(Stored data entries)
┄┄┄┄┄┄┄┄┄┄┄┄┄┄┄┄┄┄┄┄
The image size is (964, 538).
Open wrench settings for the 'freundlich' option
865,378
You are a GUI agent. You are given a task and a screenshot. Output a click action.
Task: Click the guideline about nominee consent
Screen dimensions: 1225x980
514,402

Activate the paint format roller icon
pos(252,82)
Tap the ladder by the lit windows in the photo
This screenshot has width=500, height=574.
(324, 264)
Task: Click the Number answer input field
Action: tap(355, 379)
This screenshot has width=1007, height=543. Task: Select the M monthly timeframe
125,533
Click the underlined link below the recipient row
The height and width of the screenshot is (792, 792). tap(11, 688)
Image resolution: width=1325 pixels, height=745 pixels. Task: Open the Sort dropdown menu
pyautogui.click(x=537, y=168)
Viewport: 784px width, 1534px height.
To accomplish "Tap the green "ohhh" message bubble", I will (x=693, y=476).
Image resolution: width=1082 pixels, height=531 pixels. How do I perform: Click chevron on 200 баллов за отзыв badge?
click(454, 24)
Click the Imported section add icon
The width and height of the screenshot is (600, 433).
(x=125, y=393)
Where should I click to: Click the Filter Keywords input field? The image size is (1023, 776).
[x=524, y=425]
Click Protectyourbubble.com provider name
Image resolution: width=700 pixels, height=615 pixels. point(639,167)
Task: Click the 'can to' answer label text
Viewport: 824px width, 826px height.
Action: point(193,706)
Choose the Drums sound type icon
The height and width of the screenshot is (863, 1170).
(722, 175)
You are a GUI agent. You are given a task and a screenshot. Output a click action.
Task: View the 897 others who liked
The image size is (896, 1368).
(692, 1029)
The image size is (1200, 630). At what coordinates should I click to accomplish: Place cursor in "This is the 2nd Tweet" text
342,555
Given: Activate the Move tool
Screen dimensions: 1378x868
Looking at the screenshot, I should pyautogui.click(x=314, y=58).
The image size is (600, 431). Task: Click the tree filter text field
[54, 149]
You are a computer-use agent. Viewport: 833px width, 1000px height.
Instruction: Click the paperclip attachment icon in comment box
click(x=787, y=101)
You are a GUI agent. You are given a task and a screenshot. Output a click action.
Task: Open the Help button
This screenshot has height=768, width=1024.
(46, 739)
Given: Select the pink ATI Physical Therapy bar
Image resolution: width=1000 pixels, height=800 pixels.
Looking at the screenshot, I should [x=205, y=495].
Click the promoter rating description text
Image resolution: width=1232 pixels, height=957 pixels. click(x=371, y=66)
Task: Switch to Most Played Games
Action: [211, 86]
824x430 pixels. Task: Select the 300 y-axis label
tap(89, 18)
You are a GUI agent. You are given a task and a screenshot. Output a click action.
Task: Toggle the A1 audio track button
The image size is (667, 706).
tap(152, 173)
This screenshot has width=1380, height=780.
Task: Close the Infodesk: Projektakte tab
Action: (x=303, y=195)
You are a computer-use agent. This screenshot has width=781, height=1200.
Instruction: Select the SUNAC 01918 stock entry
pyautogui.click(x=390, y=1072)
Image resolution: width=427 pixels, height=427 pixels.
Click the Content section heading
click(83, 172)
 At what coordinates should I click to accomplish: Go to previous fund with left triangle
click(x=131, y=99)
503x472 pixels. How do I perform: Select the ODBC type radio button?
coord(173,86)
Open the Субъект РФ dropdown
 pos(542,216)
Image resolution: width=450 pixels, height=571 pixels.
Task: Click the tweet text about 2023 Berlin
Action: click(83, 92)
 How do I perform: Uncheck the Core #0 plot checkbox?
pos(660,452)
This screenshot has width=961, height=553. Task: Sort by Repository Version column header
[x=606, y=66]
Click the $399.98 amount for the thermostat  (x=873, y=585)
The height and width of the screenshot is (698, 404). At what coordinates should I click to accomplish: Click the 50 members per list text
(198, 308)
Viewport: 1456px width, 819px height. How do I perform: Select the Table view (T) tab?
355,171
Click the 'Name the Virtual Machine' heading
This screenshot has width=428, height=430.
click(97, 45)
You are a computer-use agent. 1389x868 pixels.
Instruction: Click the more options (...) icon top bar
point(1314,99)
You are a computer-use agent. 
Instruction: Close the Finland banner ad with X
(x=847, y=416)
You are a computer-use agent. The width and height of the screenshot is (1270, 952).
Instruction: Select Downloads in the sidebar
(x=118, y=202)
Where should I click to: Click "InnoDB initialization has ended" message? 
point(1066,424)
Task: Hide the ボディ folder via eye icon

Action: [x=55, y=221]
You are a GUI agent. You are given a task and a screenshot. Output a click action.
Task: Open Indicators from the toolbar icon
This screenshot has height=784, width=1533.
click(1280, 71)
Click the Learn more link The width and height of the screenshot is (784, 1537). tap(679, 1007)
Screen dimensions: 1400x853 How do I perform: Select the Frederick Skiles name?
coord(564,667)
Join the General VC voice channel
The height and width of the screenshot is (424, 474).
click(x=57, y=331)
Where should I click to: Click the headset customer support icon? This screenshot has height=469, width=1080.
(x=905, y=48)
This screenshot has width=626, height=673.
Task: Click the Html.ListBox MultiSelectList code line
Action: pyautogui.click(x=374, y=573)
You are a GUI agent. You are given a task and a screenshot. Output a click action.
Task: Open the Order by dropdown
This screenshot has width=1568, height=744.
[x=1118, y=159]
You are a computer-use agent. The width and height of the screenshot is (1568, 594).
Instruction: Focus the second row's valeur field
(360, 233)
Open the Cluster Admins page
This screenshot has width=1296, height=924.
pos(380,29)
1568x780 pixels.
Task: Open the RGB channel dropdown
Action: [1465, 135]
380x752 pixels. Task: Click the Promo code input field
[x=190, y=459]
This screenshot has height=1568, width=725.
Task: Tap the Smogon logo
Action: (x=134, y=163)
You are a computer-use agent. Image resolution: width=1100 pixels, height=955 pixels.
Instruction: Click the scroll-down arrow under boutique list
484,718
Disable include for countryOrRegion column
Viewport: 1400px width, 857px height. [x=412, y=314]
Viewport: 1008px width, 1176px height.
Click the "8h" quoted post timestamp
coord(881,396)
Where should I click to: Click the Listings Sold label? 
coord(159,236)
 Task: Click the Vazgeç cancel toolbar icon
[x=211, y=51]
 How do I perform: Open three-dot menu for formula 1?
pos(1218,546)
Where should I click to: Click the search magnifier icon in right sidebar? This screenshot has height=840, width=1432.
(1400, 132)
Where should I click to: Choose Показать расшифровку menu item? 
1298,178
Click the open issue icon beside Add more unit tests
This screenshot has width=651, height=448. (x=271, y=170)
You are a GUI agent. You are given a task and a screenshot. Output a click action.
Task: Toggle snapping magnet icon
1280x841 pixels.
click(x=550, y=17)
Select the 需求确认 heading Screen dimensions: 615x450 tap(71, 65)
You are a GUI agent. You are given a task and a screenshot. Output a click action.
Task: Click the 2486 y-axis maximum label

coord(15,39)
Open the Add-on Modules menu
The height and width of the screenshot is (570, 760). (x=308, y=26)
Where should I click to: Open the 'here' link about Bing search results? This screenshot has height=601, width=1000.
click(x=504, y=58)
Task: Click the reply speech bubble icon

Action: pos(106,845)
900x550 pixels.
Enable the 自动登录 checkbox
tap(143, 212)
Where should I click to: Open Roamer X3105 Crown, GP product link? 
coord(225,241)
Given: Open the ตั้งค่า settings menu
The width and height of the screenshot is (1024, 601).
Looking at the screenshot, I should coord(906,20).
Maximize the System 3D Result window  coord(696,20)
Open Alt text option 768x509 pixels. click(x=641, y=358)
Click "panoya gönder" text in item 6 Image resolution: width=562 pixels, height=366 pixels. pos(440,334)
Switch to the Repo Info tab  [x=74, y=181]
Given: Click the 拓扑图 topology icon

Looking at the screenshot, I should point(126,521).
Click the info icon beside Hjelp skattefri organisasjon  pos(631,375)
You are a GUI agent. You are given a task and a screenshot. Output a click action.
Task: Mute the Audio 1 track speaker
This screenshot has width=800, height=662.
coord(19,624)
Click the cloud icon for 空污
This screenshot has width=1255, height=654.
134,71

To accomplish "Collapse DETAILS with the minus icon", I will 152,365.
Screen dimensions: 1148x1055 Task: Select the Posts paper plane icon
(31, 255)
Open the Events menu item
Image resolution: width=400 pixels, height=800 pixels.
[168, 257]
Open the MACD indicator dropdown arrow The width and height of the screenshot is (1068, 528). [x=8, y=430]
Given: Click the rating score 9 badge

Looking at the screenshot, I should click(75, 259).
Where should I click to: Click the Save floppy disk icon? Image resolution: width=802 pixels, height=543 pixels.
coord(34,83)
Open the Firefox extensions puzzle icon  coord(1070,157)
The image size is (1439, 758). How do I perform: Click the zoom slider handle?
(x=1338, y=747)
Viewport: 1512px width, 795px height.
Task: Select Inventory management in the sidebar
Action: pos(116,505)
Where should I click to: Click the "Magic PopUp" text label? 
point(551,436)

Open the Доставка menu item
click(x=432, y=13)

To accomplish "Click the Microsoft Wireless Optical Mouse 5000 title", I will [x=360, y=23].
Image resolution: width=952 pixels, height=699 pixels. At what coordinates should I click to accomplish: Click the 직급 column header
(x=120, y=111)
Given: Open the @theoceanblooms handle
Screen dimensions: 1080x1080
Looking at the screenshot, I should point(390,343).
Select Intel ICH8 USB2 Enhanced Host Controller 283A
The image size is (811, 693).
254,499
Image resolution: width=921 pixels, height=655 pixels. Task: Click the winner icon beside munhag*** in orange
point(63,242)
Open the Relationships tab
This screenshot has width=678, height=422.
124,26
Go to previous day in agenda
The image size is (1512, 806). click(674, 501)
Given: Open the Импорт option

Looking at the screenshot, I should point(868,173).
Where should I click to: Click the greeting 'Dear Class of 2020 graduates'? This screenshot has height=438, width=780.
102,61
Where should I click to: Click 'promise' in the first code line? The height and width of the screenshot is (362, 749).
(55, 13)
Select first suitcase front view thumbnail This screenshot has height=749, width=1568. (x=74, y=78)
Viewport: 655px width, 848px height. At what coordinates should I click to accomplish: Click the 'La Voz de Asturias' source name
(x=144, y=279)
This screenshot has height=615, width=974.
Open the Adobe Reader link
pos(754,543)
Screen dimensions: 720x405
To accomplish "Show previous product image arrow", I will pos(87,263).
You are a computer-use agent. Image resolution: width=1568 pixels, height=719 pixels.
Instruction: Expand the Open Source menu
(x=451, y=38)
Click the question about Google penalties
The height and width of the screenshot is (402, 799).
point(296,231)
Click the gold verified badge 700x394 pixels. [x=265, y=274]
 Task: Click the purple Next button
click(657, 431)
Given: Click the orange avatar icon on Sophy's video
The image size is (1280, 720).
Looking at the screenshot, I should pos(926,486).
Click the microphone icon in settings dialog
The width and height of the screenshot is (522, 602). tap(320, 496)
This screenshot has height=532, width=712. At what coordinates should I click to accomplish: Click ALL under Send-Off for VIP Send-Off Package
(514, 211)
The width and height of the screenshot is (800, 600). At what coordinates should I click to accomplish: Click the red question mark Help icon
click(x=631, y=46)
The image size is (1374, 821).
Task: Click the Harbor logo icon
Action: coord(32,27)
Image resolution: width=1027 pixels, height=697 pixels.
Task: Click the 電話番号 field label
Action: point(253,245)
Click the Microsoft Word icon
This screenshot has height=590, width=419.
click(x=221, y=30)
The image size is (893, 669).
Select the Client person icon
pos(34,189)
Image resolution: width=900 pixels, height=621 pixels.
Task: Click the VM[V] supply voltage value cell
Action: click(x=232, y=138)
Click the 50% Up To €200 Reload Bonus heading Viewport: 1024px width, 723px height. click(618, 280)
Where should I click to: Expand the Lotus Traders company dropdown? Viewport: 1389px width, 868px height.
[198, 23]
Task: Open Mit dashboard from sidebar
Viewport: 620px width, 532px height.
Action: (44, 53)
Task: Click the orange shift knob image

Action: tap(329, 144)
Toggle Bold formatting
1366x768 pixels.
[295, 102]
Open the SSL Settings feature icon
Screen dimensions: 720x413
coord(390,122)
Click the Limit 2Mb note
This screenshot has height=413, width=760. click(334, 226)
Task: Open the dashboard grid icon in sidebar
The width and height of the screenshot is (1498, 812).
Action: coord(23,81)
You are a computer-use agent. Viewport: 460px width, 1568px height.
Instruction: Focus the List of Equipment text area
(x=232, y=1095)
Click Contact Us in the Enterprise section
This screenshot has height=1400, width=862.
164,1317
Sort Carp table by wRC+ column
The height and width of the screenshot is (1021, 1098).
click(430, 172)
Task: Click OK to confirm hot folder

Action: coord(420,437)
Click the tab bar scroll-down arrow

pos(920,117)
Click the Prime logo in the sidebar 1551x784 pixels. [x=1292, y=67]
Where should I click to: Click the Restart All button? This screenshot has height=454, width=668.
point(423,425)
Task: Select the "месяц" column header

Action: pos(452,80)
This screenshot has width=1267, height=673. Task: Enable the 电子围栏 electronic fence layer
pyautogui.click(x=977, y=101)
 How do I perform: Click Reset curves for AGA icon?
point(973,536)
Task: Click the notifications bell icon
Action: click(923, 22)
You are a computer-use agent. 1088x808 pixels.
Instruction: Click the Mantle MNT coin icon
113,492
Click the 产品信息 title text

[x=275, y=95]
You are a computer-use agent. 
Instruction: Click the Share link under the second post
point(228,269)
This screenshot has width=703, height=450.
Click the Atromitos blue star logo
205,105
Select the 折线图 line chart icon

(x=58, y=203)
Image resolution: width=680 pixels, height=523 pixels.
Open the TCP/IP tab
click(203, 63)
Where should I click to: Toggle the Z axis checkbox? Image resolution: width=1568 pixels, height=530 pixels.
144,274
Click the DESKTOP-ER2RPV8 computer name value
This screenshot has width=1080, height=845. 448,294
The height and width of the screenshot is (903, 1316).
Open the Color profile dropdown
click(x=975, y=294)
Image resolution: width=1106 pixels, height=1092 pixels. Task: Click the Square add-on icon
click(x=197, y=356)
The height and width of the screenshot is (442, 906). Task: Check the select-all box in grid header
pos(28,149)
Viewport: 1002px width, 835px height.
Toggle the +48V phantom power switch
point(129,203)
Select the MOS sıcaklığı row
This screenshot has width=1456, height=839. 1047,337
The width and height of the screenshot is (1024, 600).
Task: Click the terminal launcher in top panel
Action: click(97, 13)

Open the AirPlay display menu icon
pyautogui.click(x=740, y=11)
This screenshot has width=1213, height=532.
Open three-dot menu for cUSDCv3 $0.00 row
┄┄┄┄┄┄┄┄┄┄┄┄┄┄┄┄┄┄┄┄
§ **What the task asks**
For the word "from", count the lines in the records that contain it. Give the number and no other words.

§ **Task result**
2